[TEXT SHOWN start]

This is a patch for the GTK2 client to use cairo instead of GDK as it's
compositing interface.

Modifications:
 - canvas are now drawn to using cairo operators
 - sprites are loaded as cairo surfaces, currently using the same
   server-side pixmaps used by gdk to render to screen (X pixmaps)

As of GTK 2.8, GDK already uses cairo internaly, so this doesn't bring
any real difference from the user interface point of view. Results are
nearly identical, as the same set of rendering operations as before are
applied.

It mostly brings features for future development, consequences:

- - Getting rid of a lot of GdkPixbuf
- - Reduced memory usage
- - Possible alternative backends. cairo-glitz/OpenGL?
- - Future SVG tileset as it gets devellopped in cairo
- - Remote application responsiveness (am I the one running the client on
  a remote X server?)


Getting rid of a lot of GdkPixbuf avoids some duplication of info on the
client/server. From simple tests, it seems total memory usage on the
client has been lowered by a factor of 5 (e.g. 103 to 19MB obtained in a
test), while pixmap usage on the server side has increased by 3 (e.g.
10MB to 32MB in a test). The image data memory consumption on the client
side may in fact be even higher, as I didn't look at how much memory was
used by other resources. This should in fact be around 7-8 times less
memory usage from the graphics.

[TEXT SHOWN end]
[RECORD SET start]

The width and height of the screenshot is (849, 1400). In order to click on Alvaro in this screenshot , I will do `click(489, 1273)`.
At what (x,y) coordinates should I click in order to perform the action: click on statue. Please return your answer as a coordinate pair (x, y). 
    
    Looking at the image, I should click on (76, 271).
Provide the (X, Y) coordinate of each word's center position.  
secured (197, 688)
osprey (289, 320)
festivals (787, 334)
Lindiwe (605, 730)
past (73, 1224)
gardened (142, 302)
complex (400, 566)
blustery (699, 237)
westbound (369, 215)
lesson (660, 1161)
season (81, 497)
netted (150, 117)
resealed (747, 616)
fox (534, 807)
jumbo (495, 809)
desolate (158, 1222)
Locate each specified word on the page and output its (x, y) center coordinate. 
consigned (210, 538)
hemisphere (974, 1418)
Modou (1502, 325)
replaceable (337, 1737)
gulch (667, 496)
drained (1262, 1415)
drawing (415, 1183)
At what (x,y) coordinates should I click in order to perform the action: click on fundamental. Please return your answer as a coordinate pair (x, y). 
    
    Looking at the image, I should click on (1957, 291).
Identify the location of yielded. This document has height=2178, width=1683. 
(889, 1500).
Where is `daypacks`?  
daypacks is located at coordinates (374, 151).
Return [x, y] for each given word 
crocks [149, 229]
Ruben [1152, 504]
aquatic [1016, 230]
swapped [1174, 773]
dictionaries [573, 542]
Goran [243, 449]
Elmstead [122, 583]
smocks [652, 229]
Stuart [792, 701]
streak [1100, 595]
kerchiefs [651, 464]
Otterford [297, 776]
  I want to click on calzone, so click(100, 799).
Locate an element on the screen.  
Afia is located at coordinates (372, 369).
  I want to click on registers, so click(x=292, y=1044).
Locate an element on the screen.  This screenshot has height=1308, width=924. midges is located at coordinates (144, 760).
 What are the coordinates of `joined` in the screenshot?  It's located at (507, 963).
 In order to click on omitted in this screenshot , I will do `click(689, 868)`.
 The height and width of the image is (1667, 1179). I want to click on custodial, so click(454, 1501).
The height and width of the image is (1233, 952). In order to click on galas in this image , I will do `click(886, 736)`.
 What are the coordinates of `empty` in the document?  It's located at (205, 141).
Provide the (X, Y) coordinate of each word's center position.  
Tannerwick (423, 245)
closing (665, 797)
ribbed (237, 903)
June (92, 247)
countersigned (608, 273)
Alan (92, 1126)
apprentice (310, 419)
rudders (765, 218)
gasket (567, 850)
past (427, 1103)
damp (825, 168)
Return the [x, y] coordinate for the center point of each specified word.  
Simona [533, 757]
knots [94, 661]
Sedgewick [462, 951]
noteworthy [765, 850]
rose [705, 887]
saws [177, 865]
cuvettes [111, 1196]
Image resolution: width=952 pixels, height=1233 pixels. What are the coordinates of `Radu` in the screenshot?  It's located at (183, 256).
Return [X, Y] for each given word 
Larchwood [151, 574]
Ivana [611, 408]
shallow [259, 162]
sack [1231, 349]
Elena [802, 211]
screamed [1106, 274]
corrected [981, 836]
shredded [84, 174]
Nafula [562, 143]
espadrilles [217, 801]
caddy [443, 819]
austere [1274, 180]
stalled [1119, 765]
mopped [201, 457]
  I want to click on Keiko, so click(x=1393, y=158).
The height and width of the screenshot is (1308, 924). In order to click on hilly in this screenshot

[RECORD SET end]

Write out the cairo patch note word for word from "As of GTK 2.8, GDK" to "alternative backends. cairo-glitz/OpenGL?".

As of GTK 2.8, GDK already uses cairo internaly, so this doesn't bring
any real difference from the user interface point of view. Results are
nearly identical, as the same set of rendering operations as before are
applied.

It mostly brings features for future development, consequences:

- - Getting rid of a lot of GdkPixbuf
- - Reduced memory usage
- - Possible alternative backends. cairo-glitz/OpenGL?